Published 17 June 2022 in Magazine • 11 min read • Audio availableAudio available

A generation of digital natives is set to drive the future. Embracing their values and understanding their perspectives could well make the difference between organizational success and failure.

A technology-driven future will require very different organizations, business models, skills and perspectives. Looking back over the opening decades of the 21st century, the first included the dot-com era and was a period of entrepreneurial discovery of the business models made possible by the internet. In the second, there were huge strides in artificial intelligence, augmented reality and more. Now, in the third decade, the challenge becomes more human: we must create organizations and ways of working which both harness technology and maximize humanity.

This process of “radical reshaping” will inevitably fall to Generation Z, the digital natives born somewhere between 1998 and 2016. According to one estimate, Gen Z will make up nearly a third of the global workforce within the next eight years. In the US alone, this group wields a total disposable personal income of more than $18 trillion a month. As customers and employees, they cannot be ignored.
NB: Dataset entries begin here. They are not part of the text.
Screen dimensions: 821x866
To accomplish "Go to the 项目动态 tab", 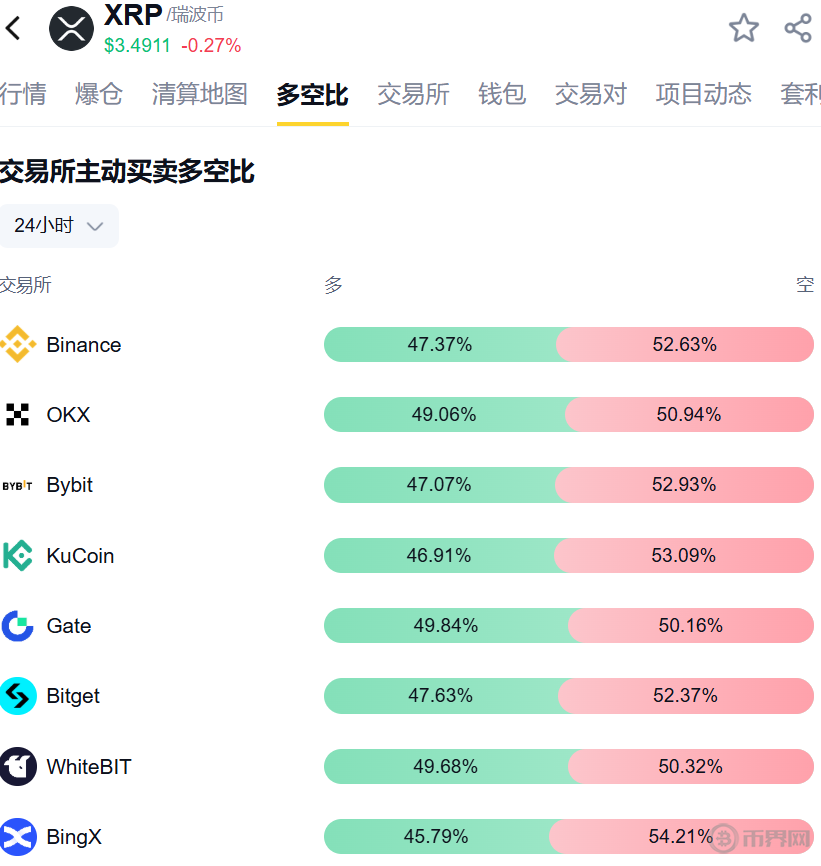I will [x=703, y=94].
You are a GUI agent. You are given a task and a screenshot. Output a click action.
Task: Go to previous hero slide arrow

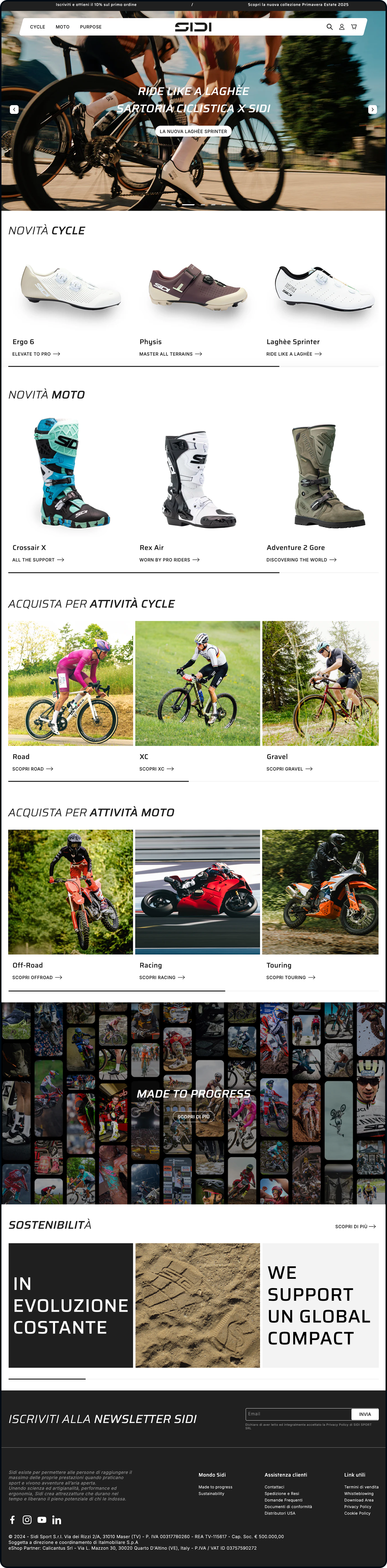(14, 109)
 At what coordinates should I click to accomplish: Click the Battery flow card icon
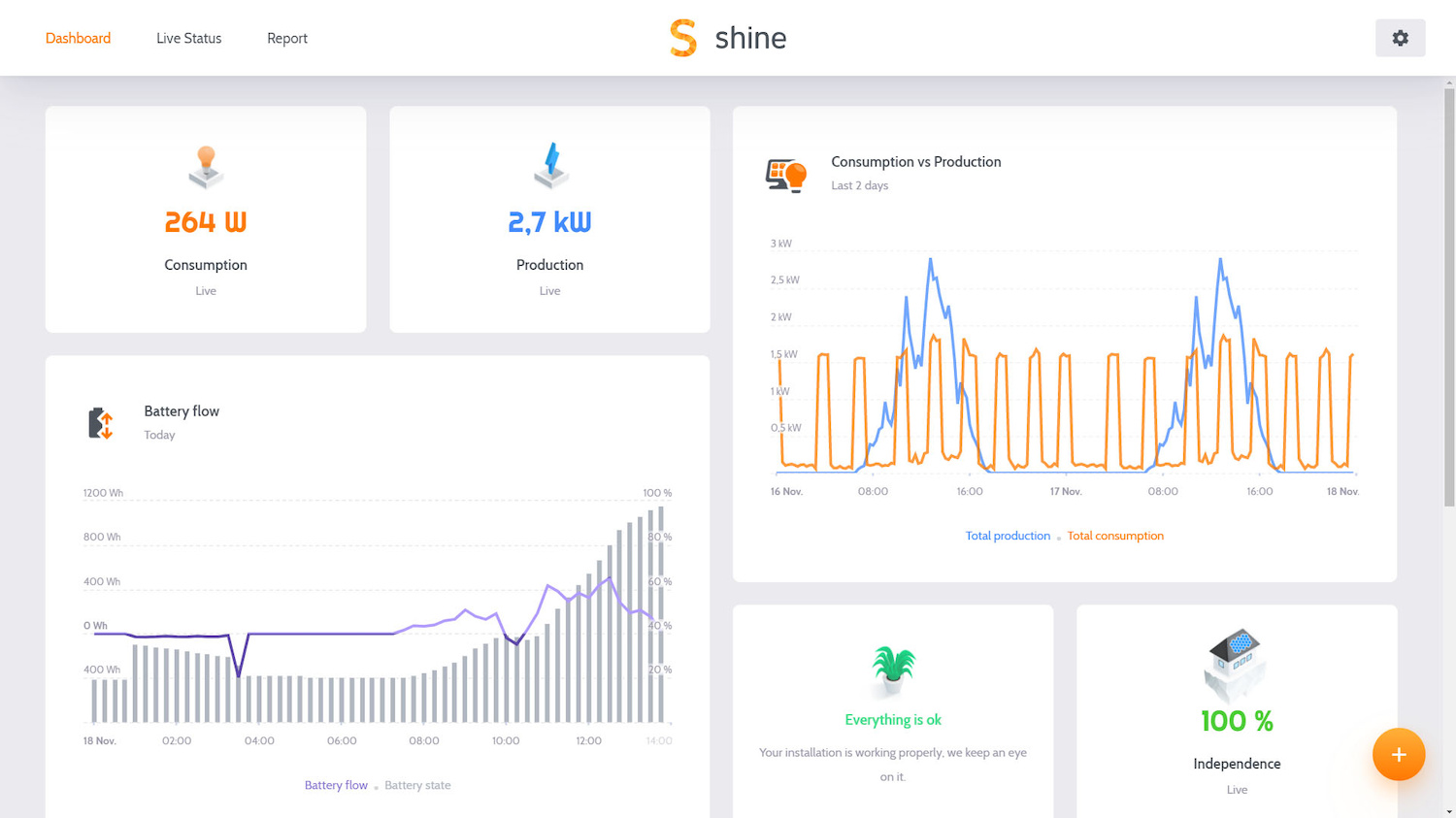pyautogui.click(x=101, y=423)
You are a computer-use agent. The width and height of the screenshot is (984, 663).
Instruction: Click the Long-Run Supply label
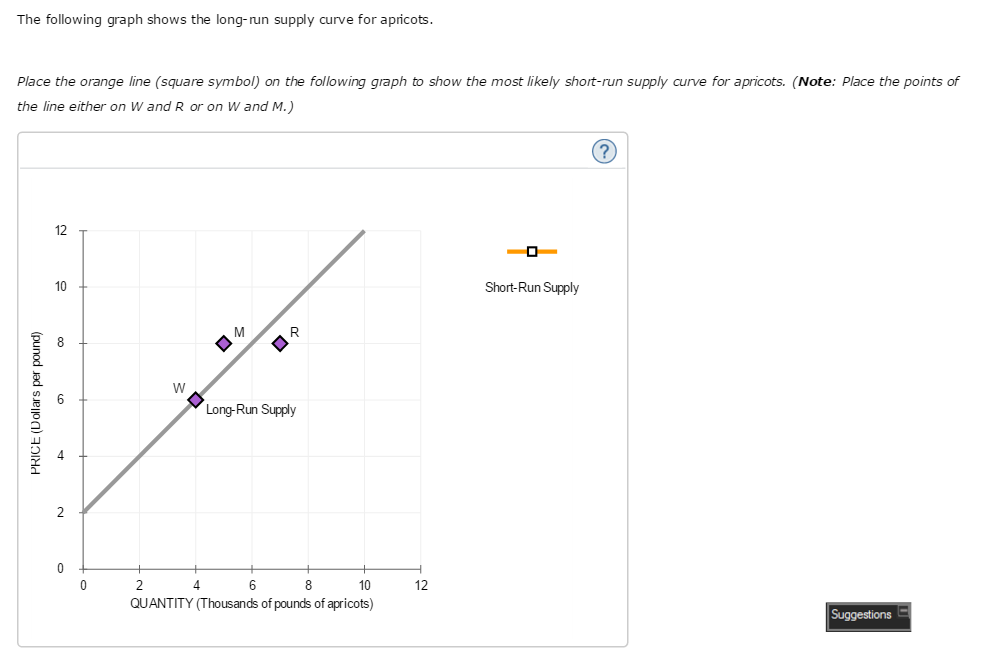[250, 409]
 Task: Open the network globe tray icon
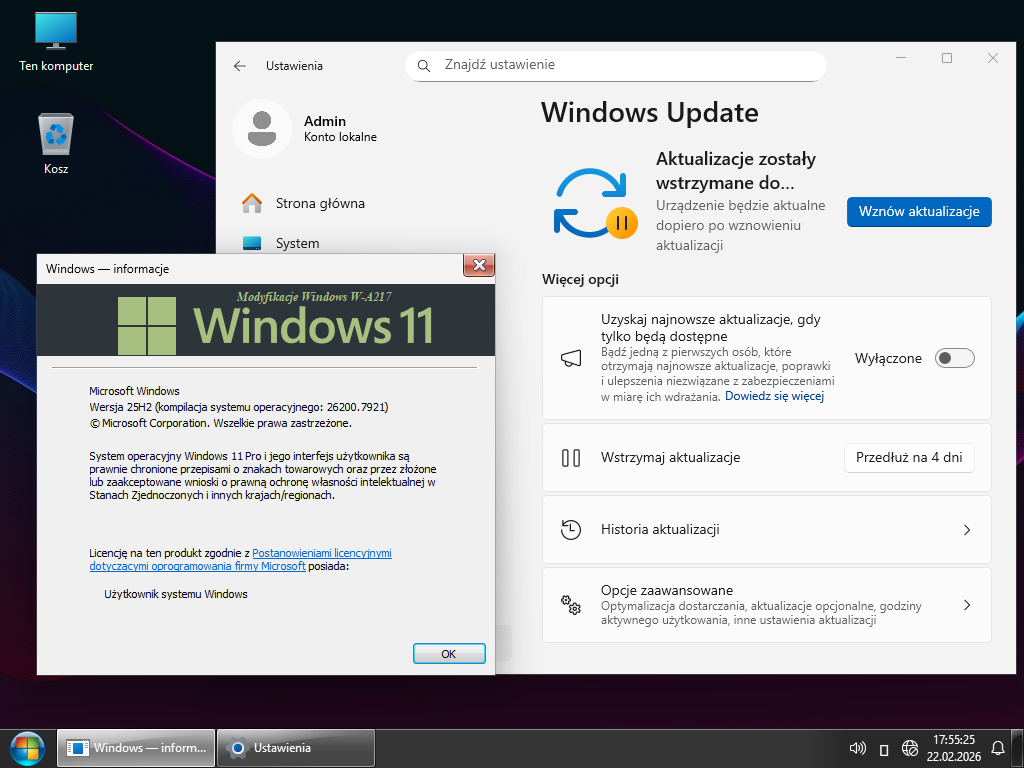(x=910, y=748)
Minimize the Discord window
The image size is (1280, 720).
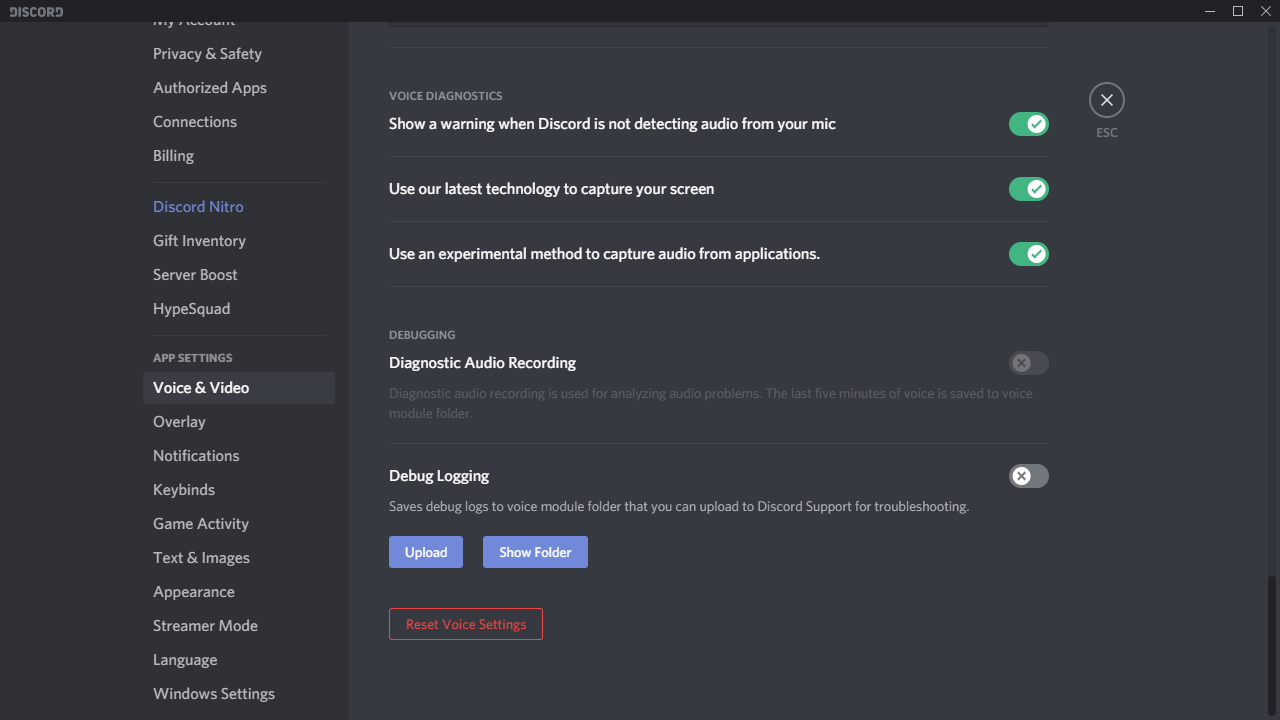1210,11
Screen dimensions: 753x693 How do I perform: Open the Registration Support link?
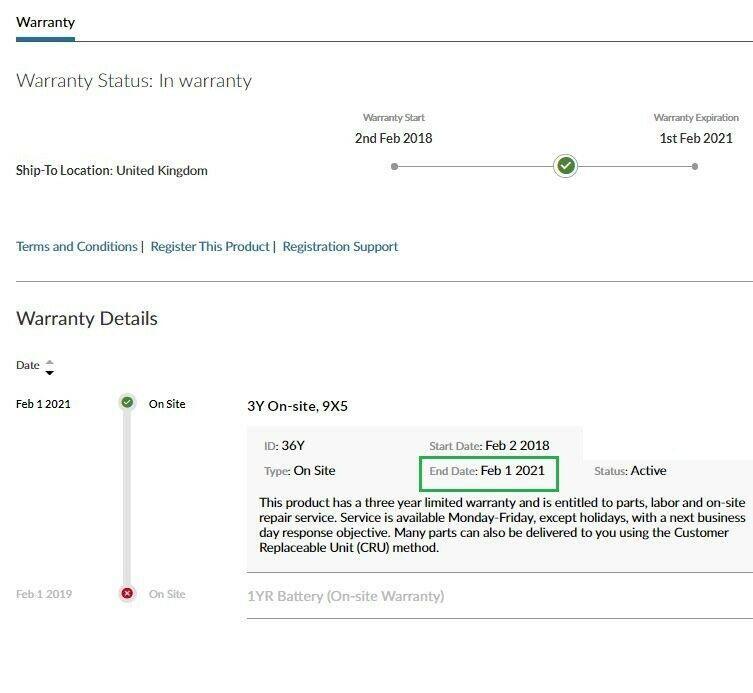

Gen Z has been raised on technology, with little memory of a world without Facebook (launched 2004), Twitter (2006) and WhatsApp (2009). On average they spend more than four hours a dayon mobile devices, according to a Snapchat report on global digital trends 

Millennials, born between 1981 and 1997, are tech savvy, but have different attitudes to finances and shopping, and spend less time online. Crucially, they had to make the leap from analog to digital. 

The attitudes and aspirations of Gen Z will shape the new world order, economically, politically and socially. Understanding what drives them will be key to business success.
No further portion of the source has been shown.